The Bosch Rexroth Challenge is a tailored course for The JCB Academy Sixth Form engineering students’ unit on hydraulics. The course is aimed at developing their skills in hydraulic engineering; exploring aspects of control, hydraulics and sensor technology. Included is an onsite factory tour, a series of practical exercises using Bosch Rexroth training rigs, and a visit to the London Eye to gain insights into the hydraulic systems and sensors used on the iconic landmark.
As a part of the unit on hydraulics, The JCB Academy Sixth Form engineering students visit Bosch Rexroth, in St Neots, and the Coca-Cola London Eye. The students get access to the London Eye during the maintenance times, after usual service has closed.
One of our students reflects on their experience:
What did you think of the Bosch Rexroth learning?
The Bosch learning experience was great as we were not just told the information; we got to see first-hand how the systems worked. We used their test rigs to simulate how fluid would travel through a circuit and the implications of the circuit being connected incorrectly. We had also learnt about how fluid moves and that it takes the easiest path with the least resistance. This was shown using a demonstration of syringes and a plastic tube, and this allowed us see how applying force moves the fluid from one syringe to another syringe. Overall they used various resources and learning techniques that greatly helped us to understand more about these hydraulic systems.
What was the experience like at the London Eye?
The London Eye experience was amazing as we got VIP access on it and this allowed us to receive exclusive access on how the London Eye works. We got to see the hydraulic pumps, actuators and circuits, which are used to operate the London Eye and this allowed us to see how each component is involved in the circuit. Also there wasn’t anyone else accept our group, therefore we got the opportunity to stop the London eye various times, to allow us to see how the they clamp the tyres to the rim of the Eye and how they use 6 tonnes of pressure to clamp it into place. Overall, it was a great experience and the fact that we had the chance to go onto it in reverse, made it all that better.
What did you learn over the course unit?
During our visit to Bosch Rexroth, we had learnt a great amount about hydraulic circuits and how they worked. We also learned more about pressure and Pascal’s law; this is one of the fundamentals of any hydraulic circuit. Maintenance was another section that was covered, how it was integrated in a hydraulic system schedule and the implications if it wasn’t. Furthermore, we learnt the symbols and circuit diagrams that are used on actual hydraulic circuit diagrams and how engineers read and understand how the system works.
How will it help you in your engineering diploma?
This information and knowledge that we gained throughout the course will enable us to complete our Engineering assignments. It will also allowed us understand why these systems are important and how engineering application are operated and how force and pressure is generated. Most modern engineering systems operate using a hydraulic based systems and it gave us a great insight into how these work and how they operate.
How did you find the support and teaching from Bosch representative Jim Mallin?
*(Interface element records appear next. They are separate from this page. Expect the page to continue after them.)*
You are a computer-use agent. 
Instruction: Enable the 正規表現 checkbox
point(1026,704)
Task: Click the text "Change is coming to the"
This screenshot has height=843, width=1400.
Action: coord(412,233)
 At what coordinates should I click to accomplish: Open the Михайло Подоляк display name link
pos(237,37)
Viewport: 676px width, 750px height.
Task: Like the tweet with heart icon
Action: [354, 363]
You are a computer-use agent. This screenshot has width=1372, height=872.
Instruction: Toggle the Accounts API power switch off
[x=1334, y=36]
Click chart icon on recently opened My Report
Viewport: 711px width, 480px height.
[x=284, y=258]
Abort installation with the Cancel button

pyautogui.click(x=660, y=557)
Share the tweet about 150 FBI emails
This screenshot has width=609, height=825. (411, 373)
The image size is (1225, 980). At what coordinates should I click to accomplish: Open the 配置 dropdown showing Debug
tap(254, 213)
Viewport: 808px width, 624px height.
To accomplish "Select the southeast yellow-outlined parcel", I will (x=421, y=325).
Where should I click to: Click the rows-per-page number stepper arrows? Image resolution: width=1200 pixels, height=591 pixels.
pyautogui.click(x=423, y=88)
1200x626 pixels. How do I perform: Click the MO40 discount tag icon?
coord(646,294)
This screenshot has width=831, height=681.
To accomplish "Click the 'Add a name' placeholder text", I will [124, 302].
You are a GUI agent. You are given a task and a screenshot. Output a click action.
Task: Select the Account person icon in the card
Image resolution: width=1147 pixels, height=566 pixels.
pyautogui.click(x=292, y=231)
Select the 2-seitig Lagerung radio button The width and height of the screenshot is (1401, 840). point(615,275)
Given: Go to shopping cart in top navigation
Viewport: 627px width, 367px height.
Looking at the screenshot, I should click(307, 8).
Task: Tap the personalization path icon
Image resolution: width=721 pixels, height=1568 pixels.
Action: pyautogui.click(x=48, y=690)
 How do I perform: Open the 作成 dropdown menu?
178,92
Jim Mallin is the Bosch engineer that has been coming to the Academy regularly to give presentations and distributing information to us. This allowed us to have a more developed knowledge on hydraulics and fluid systems, and how they operate. His support and guidance on this was exemplary and he was extremely helpful give step by step analysis on these systems and how they operate. His teaching was very clear and concise, and he did this by using his vast knowledge and experience to deliver his sessions to a very high standard.
What was the highlight from the London Eye visit?
The highlight of the London Eye trip for me was getting VIP access to the London Eye and experiencing the great views of London at night. Also getting the free time, before getting on the London Eye, to go around the Southbank of London and the surrounding areas, which meant we had freedom to do what we wanted to.